The protocol includes optional modules for spatial proteomics and single-cell RNA-seq that are not fully illustrated in the pilot data here but can be integrated in future experiments. High-plex spatial proteomics can be used to map T-cell and macrophage phenotypes around islets and to identify tolerant versus inflammatory cellular neighborhoods, extending prior work on indole, Tregs, and macrophage polarization12,13,14. Similarly, coupling this workflow to single-cell RNA-seq and Seurat-based analysis20 allows investigation of transcriptional reprogramming across multiple immune and stromal compartments. In separate studies, we and others have used such approaches to link regulatory T cells, IL-10 signaling, and M2-like macrophage signatures to restored tolerance in autoimmune disease1,2,4,5,6,7,8,9,10,11; these findings, although not shown in detail here, illustrate the analytical potential of the protocol beyond the pilot readouts.

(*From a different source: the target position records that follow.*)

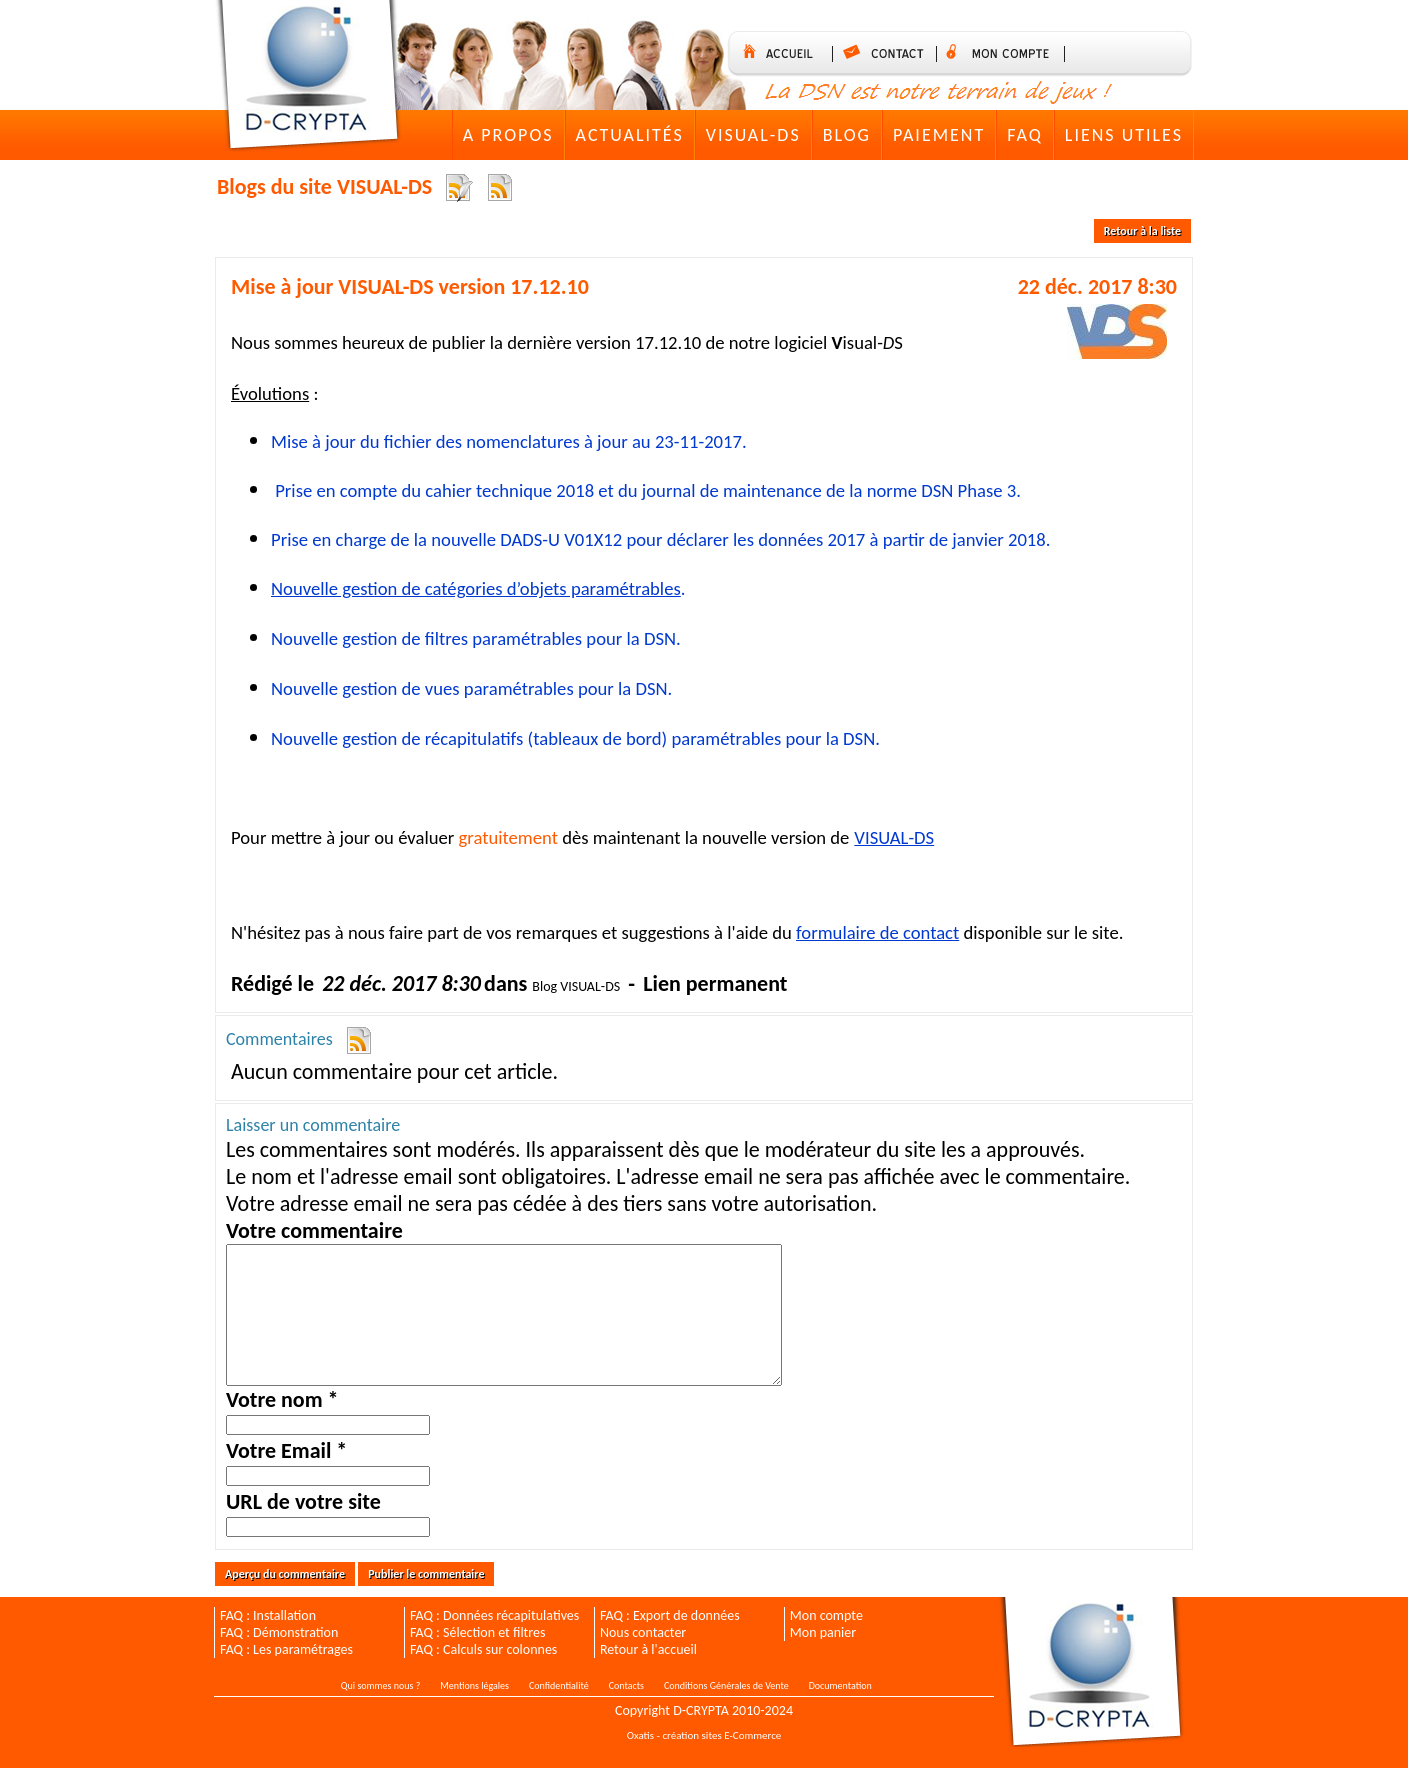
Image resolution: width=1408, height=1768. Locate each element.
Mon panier (823, 1632)
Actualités (630, 135)
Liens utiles (1124, 135)
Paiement (939, 135)
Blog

Future applications of this protocol could address the current limitations and broaden its translational scope. Including treatment arms with parental BmΔvjbR, exogenous indole, or additional engineered strains will help parse mechanistic contributions of bacterial components and metabolite production12,13,14,16. Refining image analysis pipelines to quantify insulin-positive β-cell area and integrating β-cell identity and stress markers would deepen insights into β-cell preservation versus regeneration6,9,10,19. Extending spatial and single-cell workflows to draining lymph nodes and systemic lymphoid organs may reveal how local islet reprogramming integrates with systemic immune changes in T1D 2,7,17. Finally, adapting this pipeline to humanized mouse models and other organ-specific autoimmune diseases could test the broader generalizability of metabolically engineered Brucella strains and related microbial platforms as single-dose immunotherapies11,16,17,18.
Overall, this article provides a reproducible framework for delivering an engineered live bacterial therapeutic in NOD mice and for measuring key pilot endpoints—blood glucose trajectories and islet structure—while also outlining optional extensions to high-dimensional spatial and single-cell analyses19,20.